As the person at a party who makes approximately 30 seconds of obligatory small talk before diving into deeply personal conversations with strangers, I assumed I was custom-built for this part of being a doula. But it can be difficult to stick to open-ended questions, to sit comfortably in silence, or to resist giving well-meaning but unsolicited advice.
So, I’ve been practicing. A lot. This kind of listening has altered what I can only think to call the texture of my time. It has made me more present, empathetic, and curious in conversations and relationships.
The next time you’re having a conversation with someone who is sharing important information or struggling in some way, you might try it. Ask open-ended questions. “How are you feeling about X?” “Do you want to talk more about Y?” Give their answers space and silence to settle.
Reflect back what you think you’ve heard. Be open to being wrong about what you think you’ve heard. Be supportive, but don’t try to fix the situation with advice or talk them out of what they are feeling. Avoid platitudes like “give it time” or “it wasn’t meant to be.” Even “I know how you feel,” well-intentioned though it is, often misses the mark because we mostly don’t know exactly how someone else feels or entirely understand their specific situation.
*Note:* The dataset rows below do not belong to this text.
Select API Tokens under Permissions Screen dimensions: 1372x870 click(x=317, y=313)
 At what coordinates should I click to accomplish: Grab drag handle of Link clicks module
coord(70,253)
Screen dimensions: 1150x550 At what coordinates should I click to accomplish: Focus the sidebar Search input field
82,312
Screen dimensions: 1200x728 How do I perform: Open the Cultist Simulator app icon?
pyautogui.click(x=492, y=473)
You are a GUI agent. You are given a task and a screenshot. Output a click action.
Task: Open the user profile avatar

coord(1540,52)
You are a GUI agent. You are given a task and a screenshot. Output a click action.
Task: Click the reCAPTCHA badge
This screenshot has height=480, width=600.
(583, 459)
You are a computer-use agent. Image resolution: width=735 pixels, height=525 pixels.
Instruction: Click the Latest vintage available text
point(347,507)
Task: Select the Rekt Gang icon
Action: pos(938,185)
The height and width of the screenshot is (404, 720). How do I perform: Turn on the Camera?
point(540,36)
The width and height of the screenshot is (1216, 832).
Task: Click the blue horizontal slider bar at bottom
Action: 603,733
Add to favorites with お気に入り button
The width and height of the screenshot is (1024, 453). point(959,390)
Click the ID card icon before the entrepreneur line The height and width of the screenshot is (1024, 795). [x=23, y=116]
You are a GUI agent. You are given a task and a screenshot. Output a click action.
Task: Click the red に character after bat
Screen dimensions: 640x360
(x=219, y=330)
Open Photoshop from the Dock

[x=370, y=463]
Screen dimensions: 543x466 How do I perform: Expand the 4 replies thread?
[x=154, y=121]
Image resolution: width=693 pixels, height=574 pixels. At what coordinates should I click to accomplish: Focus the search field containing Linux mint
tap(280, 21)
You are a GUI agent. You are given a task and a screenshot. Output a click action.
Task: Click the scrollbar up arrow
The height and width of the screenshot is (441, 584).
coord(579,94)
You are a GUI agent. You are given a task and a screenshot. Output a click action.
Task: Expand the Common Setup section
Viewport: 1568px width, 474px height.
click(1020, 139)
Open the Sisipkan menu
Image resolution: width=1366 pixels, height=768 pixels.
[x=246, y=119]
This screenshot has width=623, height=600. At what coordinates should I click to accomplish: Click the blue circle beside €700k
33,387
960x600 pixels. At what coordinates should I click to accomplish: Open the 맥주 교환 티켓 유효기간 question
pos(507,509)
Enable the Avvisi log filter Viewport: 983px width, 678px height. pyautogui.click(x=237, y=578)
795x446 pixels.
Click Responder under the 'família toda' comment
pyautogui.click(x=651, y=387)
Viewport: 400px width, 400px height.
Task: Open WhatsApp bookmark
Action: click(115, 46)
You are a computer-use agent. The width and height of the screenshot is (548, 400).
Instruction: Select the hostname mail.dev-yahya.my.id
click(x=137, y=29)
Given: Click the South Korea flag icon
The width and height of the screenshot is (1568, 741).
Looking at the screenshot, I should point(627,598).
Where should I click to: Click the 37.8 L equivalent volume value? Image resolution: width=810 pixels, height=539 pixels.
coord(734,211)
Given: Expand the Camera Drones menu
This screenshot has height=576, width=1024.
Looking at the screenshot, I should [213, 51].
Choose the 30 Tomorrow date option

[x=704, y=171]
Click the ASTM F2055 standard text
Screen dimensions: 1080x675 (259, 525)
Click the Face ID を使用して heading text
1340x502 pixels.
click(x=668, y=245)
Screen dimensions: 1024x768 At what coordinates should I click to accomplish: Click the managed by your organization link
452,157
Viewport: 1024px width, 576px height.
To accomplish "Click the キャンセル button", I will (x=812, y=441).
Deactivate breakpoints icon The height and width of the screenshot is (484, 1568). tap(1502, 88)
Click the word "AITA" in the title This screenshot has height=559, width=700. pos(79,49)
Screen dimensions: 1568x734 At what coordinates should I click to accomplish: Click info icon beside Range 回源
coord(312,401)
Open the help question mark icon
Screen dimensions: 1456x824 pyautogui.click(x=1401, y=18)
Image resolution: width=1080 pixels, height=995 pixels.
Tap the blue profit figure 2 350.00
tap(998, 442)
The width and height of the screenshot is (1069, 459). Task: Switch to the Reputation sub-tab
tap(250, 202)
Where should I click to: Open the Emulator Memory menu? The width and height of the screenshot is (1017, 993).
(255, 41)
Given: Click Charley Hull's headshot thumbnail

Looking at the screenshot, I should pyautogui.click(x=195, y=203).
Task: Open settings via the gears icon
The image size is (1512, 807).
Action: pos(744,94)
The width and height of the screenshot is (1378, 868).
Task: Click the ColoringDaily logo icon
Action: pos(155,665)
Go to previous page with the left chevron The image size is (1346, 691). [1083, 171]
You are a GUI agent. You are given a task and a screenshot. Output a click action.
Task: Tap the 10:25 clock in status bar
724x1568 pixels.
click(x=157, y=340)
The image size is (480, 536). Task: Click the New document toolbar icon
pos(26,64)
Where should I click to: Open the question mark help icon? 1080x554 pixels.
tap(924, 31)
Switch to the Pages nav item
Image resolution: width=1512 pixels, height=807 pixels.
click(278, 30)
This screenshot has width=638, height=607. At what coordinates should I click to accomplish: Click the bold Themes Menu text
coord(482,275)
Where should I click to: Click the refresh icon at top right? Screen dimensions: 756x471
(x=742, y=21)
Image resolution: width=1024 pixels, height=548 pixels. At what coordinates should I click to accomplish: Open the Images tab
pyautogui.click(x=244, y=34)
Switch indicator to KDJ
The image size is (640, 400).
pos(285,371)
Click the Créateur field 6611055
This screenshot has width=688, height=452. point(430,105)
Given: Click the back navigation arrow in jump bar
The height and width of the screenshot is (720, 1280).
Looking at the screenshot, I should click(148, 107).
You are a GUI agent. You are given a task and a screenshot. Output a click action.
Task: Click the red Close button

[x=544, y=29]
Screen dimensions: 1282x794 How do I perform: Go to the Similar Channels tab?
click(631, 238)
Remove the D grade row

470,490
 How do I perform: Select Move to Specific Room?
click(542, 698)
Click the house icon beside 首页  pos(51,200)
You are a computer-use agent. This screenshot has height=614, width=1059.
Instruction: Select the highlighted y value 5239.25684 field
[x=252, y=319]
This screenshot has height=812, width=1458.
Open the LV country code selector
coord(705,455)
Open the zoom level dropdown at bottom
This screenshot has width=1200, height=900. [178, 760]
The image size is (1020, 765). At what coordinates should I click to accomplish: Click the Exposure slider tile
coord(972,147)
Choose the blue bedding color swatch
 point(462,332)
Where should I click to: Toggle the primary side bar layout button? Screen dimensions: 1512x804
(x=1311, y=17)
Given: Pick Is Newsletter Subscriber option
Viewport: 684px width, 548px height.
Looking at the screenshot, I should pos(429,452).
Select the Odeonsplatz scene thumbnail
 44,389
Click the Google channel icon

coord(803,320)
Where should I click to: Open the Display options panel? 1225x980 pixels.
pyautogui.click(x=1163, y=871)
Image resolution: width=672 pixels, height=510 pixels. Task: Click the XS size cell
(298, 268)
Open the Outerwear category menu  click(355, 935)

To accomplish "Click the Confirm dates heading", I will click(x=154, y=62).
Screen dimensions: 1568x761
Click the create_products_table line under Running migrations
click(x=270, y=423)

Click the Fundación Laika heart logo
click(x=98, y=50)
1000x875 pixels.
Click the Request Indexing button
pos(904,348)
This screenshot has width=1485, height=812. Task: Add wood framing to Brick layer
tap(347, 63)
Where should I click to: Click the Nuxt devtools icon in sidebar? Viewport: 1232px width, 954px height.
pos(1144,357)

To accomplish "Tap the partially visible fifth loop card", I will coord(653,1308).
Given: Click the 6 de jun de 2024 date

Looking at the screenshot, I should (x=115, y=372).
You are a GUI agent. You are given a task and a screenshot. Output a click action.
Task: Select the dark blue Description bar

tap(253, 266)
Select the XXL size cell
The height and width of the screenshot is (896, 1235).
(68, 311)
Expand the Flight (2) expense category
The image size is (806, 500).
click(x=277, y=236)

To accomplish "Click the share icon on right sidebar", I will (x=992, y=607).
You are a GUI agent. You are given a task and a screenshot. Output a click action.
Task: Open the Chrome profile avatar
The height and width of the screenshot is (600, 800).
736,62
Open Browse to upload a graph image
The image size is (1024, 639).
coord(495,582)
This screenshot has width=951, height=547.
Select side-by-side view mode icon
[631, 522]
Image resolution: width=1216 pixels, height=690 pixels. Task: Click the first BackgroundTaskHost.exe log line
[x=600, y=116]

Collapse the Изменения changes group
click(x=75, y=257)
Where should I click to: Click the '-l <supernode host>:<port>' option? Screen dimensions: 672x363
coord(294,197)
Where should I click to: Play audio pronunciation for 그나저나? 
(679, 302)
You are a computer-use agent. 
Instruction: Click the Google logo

Of course, not all our conversations require this therapist-like level of restraint, but challenge yourself to consider that plenty of them could benefit from a touch more deep listening.
Legacy projects in the here and now
Doulas often help with legacy projects: autobiographies, letters to loved ones, art projects, and more. These projects memorialize a person’s passions and creativity, values and contributions, and — spoiler alert! — you don’t have to wait until you or someone you love is dying to work on one.
Say you’re an amateur musician. You might already know who you want to leave your beloved instruments to. However, another kind of legacy could be recording a few minutes of playing each week and saving that audio in a digital folder to be passed on down the road.
To start thinking about a legacy project ask yourself questions like what life lessons have I learned so far? What brings me joy? How do I want to be remembered? What do I love to do outside of my paid work? Consider what form best fits your legacy project and spend a little time each week or month on it.
Researchers have found that “mortality legacy awareness” can be a “highly creative force,” and that “focusing on what you would like to leave behind could help you turn something terrifying into a positive motivational tool.”
I’m encouraged by recent shifts in our societal approaches to dying, like the death positive movement, empowering trends in end-of-life care, opportunities for exploration and discussion, a transition away from hospitals and back to dying at home when possible, and the increasing number of end-of-life doulas as a community resource. Still, proactively thinking about our own death isn’t always (ever?) easy. We live in a country that tends to overmedicalize death. We are currently facing unfathomable individual and collective grief over deaths from Covid-19, ever-increasing gun violence, a lack of accessible health care, and a horrifying real-time erosion of human rights. All this in a culture desperately in need of more space for individuals to rest and to mourn.
It’s easier in the short term to distance ourselves from thinking about death. But engaging with our mortality when we have the bandwidth to do so can offer clarity that in the long term infuses our lives with more joy and meaning. You’ll be living life knowing what you want to have accomplished at the end of it. And that, I swear, is the ultimate productivity hack.